O fato aconteceu em 2000, quando Angélica cursava mestrado em educação na UNISUL e apresentou o trabalho “A educação do pré adolescente”. Para fazê-lo, pegou emprestada a monografia da dissertação de mestrado de Liliana, intitulada “A sexualidade do pré-adolescente no cotidiano escolar” – apresentada em 1995 ao finalizar a especialização “lato sensu” em educação sexual, na UDESC – e transcreveu trechos da mesma sem citar o nome da autora.
No processo do TJ, Angélica alegou que já fora mais que punida pela sua conduta: teve seu título de mestre cassado, sua dissertação e artigo publicado invalidados e fora excluída do corpo discente da universidade.
Para o relator do processo, desembargador Sérgio Izidoro Heil, a Lei de Direitos Autorais (9.610/98) é clara ao expressar que aquele que utiliza obra intelectual sem indicar ou anunciar o nome, pseudônimo ou sinal convencional do autor e do intérprete, deve responder por danos morais.

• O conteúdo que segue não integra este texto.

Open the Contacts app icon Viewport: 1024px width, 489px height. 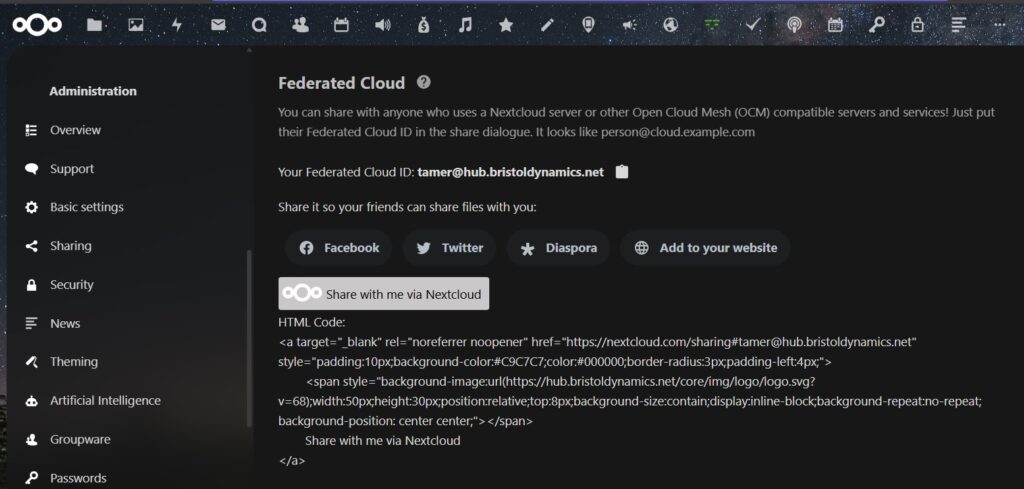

“Todo o empenho da autora foi posto a risco, transformado em sentimento de indignação e humilhação ao ver a autoria de sua pesquisa, fruto de anos de esforço, ser aproveitada por outrem, como tentativa de colher os louros da boa criação alheia, sem referência a esses labor intelectual que demandou tempo, dinheiro com compra de livros e angústia quanto aos seus resultados científicos”, citou o magistrado nos autos.
Liliana também solicitou, em recurso adesivo, indenização de ordem patrimonial, alegando que Angélica visava alcançar benefícios econômicos com a obra. Entretanto, tal pedido foi negado pelos magistrados devido a falta correlação temática com o recurso principal. A decisão foi unânime.